begin Excerpt to read

# Dslr paint touch-up. .



## enerlevel (May 30, 2015)

Hi all.. I have some paint scratched off at the bottom of my dslr..  I got a can of matt black paint and just with a brush did a few touch ups. 
After 3 days of drying in, it looked like a very good job. Problem is that when the camera gets warm, the paint starts to get sticky and if it touches anything , it starts to come off... 

I also saw some guys selling a small portion of dslr touch up paint in ebay... is that durable ? Or anyone has any other idea ?


----------



## 480sparky (May 30, 2015)

If it's black you need, try a can of high-temp paint used for engines or barbeques.


----------



## nerwin (Jun 2, 2015)

I'd just leave it.


----------



## Designer (Jun 2, 2015)

Who knew cameras are painted?

First, you need to remove all of whatever kind of paint you used already.  Get it ALL off.

Then find a paint that is compatible with the base material and usage.


----------



## ronlane (Jun 2, 2015)

I would have left it alone. Scratches give it character and show that its been used.


----------



## Dave442 (Jun 2, 2015)

I would leave the worn look. Also, for any painting I think you will need a primer coat to give adhesion for the paint coat. The primer would depend on having a plastic or magnesium body. I would not want to use any of these chemicals around my camera. I am actually surprised at how little of the coating has worn off my cameras and is mostly in areas that if repainted would wear off again very soon.

end Excerpt to read
begin Provided information

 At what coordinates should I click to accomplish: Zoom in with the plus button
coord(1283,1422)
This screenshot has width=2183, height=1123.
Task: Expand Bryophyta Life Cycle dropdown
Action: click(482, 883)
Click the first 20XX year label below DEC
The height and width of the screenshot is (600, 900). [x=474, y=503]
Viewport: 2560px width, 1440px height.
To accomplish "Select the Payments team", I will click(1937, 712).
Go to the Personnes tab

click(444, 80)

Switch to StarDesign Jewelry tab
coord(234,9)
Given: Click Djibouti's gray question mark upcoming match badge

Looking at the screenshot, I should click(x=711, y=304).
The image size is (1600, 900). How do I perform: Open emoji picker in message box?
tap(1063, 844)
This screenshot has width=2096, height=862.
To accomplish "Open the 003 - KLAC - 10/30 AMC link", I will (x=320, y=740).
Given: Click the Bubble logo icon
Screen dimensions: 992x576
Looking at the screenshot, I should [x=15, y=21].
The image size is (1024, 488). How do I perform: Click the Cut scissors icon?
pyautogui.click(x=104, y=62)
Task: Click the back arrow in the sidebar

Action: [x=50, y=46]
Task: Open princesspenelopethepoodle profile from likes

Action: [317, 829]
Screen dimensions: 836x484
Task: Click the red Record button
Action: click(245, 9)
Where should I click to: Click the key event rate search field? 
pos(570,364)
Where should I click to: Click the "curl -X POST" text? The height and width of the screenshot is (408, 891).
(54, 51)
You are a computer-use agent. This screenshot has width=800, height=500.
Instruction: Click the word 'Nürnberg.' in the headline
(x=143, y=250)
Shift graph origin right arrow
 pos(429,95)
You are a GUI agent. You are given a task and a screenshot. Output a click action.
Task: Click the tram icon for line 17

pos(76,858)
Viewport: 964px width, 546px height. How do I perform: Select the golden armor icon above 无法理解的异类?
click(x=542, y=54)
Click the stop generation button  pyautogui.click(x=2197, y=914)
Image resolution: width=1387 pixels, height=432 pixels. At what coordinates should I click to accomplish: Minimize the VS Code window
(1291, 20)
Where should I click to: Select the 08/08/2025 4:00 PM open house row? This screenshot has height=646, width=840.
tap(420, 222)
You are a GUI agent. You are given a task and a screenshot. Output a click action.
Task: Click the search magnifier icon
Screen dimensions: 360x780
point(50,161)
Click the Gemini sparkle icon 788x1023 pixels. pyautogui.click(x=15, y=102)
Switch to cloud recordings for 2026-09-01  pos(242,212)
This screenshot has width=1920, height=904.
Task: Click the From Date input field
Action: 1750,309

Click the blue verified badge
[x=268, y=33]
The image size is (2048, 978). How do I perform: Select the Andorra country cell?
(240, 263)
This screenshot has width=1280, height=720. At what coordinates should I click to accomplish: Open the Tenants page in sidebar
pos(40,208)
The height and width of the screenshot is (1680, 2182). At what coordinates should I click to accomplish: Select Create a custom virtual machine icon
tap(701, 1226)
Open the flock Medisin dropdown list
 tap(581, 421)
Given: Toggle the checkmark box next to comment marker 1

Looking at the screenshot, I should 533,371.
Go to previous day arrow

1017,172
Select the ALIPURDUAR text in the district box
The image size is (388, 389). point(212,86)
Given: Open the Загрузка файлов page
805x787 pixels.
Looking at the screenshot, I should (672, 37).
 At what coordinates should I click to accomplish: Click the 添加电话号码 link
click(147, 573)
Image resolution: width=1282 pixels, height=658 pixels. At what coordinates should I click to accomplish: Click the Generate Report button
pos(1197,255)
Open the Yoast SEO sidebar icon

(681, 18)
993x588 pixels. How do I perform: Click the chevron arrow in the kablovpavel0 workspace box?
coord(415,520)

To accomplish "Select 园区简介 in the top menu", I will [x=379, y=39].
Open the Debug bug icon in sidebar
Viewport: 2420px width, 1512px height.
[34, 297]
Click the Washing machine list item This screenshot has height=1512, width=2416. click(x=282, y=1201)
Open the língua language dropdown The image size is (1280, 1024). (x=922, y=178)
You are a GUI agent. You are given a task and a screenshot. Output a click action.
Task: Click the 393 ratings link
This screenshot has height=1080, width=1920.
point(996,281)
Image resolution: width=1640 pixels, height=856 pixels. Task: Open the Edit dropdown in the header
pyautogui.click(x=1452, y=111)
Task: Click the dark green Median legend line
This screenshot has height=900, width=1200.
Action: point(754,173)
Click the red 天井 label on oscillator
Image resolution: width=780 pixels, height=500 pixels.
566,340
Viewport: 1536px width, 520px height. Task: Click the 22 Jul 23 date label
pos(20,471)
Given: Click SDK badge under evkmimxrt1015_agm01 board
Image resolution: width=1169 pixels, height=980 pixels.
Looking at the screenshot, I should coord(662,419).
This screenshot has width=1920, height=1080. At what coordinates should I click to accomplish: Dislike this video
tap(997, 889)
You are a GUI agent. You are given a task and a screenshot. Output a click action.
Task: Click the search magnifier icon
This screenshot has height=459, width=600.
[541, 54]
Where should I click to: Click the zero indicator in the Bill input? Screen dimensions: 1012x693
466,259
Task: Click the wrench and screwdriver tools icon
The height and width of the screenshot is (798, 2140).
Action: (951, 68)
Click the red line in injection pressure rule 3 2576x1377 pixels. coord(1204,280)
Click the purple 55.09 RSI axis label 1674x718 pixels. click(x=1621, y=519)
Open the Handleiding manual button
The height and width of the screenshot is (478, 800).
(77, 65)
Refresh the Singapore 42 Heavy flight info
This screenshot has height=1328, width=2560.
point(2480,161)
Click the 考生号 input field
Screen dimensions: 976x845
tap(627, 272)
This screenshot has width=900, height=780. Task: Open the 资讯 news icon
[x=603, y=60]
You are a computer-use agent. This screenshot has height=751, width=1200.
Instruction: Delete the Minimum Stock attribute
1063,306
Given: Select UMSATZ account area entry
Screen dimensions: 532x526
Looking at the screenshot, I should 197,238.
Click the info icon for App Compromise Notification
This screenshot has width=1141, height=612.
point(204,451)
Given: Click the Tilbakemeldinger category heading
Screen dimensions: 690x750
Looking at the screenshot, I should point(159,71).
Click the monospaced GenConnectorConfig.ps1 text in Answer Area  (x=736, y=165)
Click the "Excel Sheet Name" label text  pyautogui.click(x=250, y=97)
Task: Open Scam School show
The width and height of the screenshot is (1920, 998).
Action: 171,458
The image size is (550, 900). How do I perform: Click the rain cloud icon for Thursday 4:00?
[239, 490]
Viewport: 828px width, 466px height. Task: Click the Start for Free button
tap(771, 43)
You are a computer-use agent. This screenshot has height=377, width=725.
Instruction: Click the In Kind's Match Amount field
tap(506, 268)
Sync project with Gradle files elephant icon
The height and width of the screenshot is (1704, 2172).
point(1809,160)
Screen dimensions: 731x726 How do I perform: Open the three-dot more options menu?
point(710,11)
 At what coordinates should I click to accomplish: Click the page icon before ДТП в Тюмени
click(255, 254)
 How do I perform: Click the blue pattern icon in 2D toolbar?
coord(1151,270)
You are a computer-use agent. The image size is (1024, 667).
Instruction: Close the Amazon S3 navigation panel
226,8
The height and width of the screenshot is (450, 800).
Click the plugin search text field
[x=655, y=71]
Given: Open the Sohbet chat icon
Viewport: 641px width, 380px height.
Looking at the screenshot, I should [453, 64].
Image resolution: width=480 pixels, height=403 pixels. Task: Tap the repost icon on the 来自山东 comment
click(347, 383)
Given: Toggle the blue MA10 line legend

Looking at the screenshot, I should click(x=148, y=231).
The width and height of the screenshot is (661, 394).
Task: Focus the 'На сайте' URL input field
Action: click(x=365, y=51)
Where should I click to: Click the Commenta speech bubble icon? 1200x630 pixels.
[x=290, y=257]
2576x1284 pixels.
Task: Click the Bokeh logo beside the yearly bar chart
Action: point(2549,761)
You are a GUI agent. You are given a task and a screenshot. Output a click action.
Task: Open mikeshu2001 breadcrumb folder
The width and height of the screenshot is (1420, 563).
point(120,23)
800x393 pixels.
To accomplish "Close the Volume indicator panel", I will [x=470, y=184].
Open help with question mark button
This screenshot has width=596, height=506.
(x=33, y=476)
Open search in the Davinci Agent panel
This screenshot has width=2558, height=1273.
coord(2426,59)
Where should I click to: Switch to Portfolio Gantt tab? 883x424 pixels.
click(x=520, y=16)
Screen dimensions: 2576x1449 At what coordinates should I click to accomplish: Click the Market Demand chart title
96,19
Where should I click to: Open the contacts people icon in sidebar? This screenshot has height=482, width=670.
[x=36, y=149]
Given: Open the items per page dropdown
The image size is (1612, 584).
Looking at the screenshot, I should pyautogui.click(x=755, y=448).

end Provided information

- Tasks for this exercise:
- a) Name every forum member who replied to the opening post in the camera paint thread.
- b) Why does Dave442 say a primer coat is needed, according to the camera paint thread? Answer in one to three sentences.
- c) Please write out the camera paint thread word for word, between "First, you need" and "its been used.", inclusive.
These lines have no connection to the camera paint thread.

- Answers in order:
- a) 480sparky, nerwin, Designer, ronlane, Dave442

- b) Dave442 says a primer coat gives the paint coat adhesion. The right primer would depend on whether the camera has a plastic or magnesium body.

- c)
First, you need to remove all of whatever kind of paint you used already.  Get it ALL off.

Then find a paint that is compatible with the base material and usage.


----------



## ronlane (Jun 2, 2015)

I would have left it alone. Scratches give it character and show that its been used.